─── RECORDS PROVIDED ───

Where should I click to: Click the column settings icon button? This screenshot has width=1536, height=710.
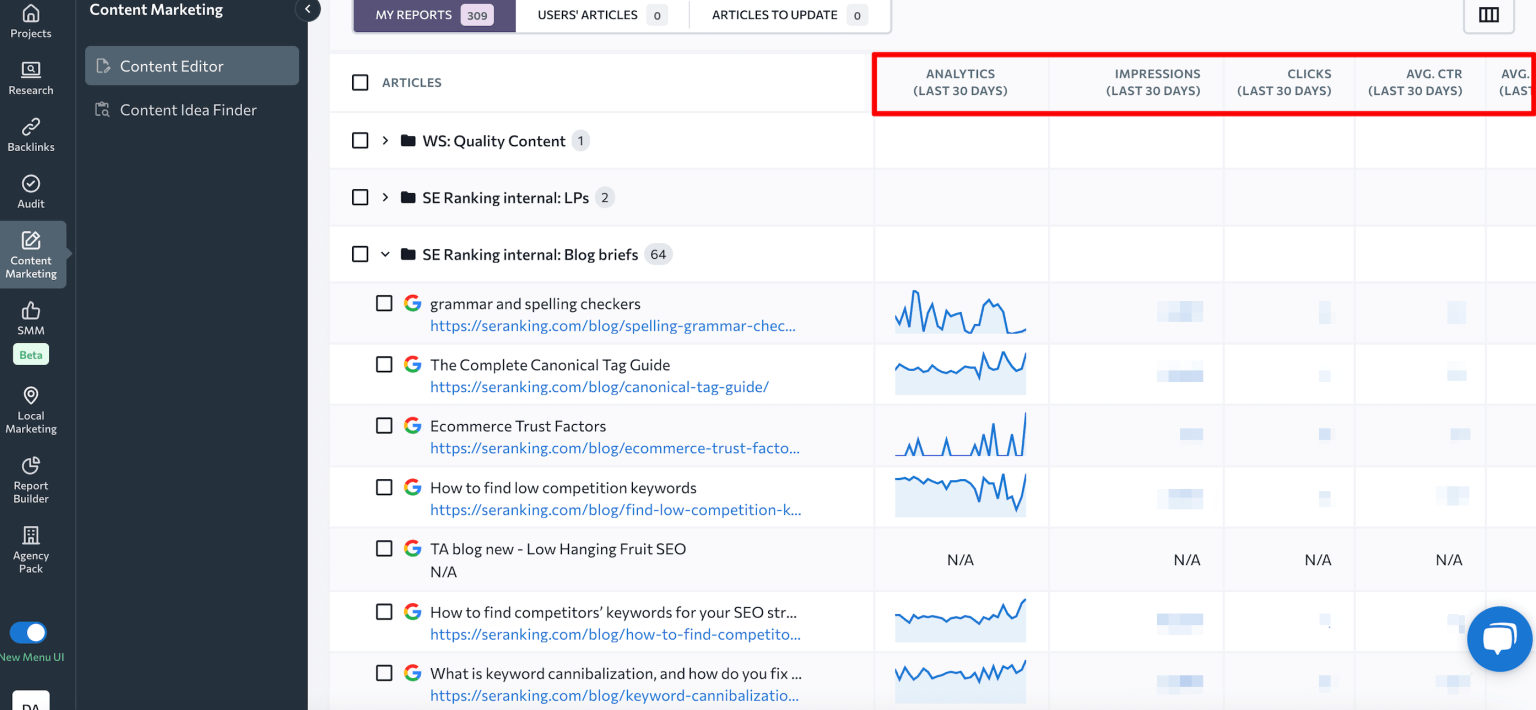pyautogui.click(x=1488, y=15)
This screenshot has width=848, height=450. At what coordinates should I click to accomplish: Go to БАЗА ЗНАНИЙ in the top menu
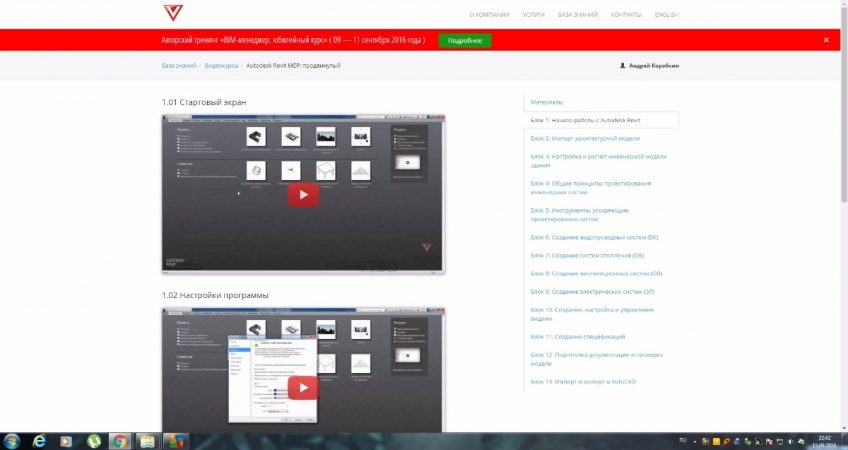click(577, 14)
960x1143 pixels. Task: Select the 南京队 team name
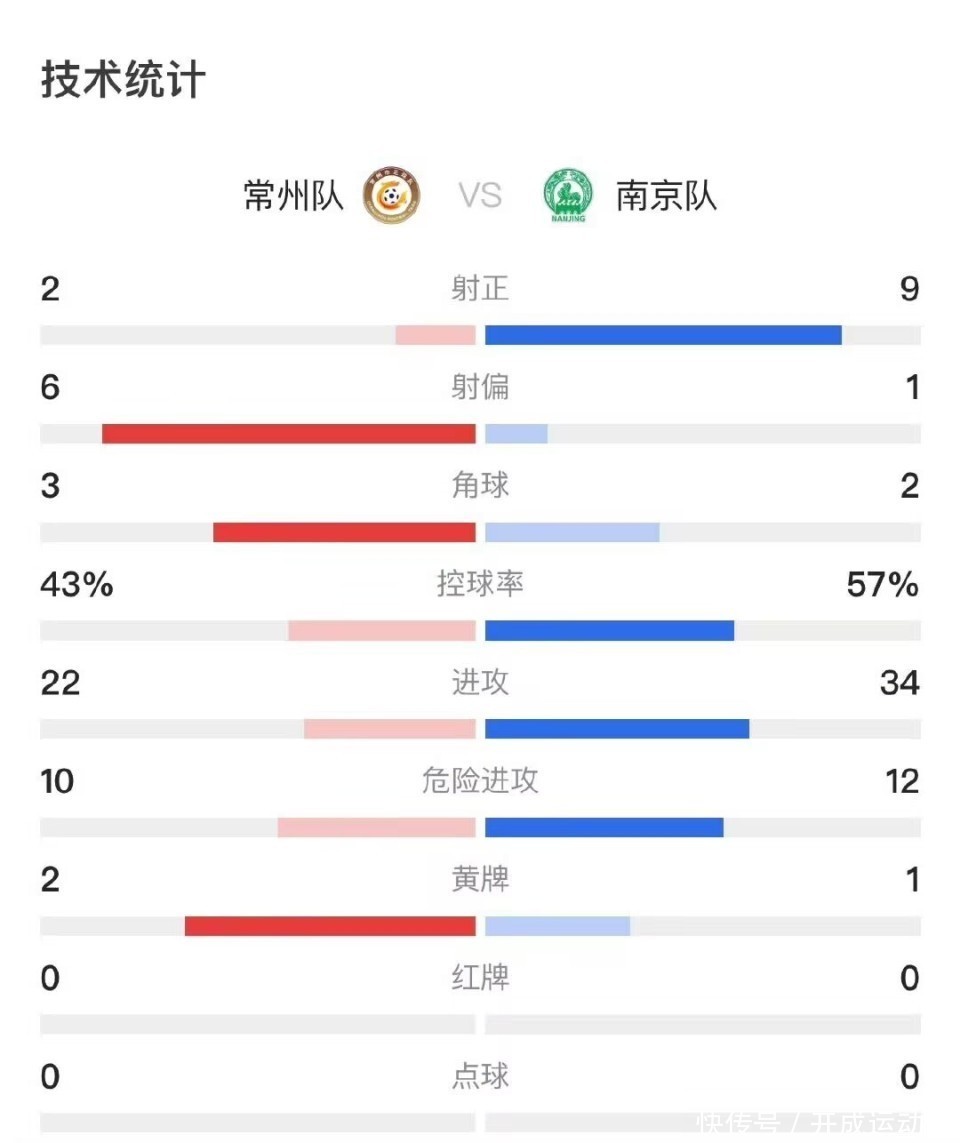click(x=666, y=195)

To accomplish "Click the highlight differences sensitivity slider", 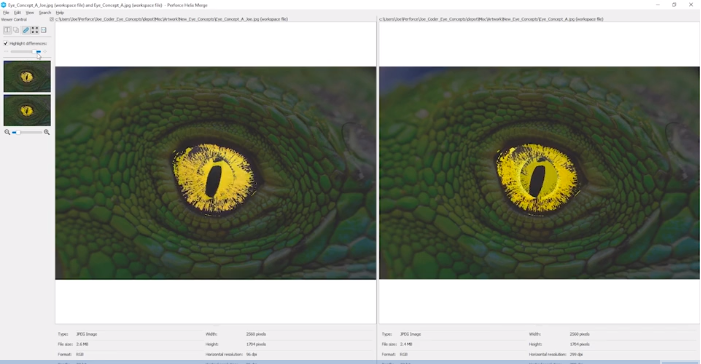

───

Extract the full listing above verbatim; pictures are to be left out of the copy.

Where should I click to: Click the column settings icon button? This screenshot has width=1536, height=710.
pyautogui.click(x=1488, y=15)
This screenshot has width=848, height=450. At what coordinates should I click to accomplish: Go to БАЗА ЗНАНИЙ in the top menu
click(577, 14)
960x1143 pixels. Task: Select the 南京队 team name
click(x=666, y=195)

To accomplish "Click the highlight differences sensitivity slider", 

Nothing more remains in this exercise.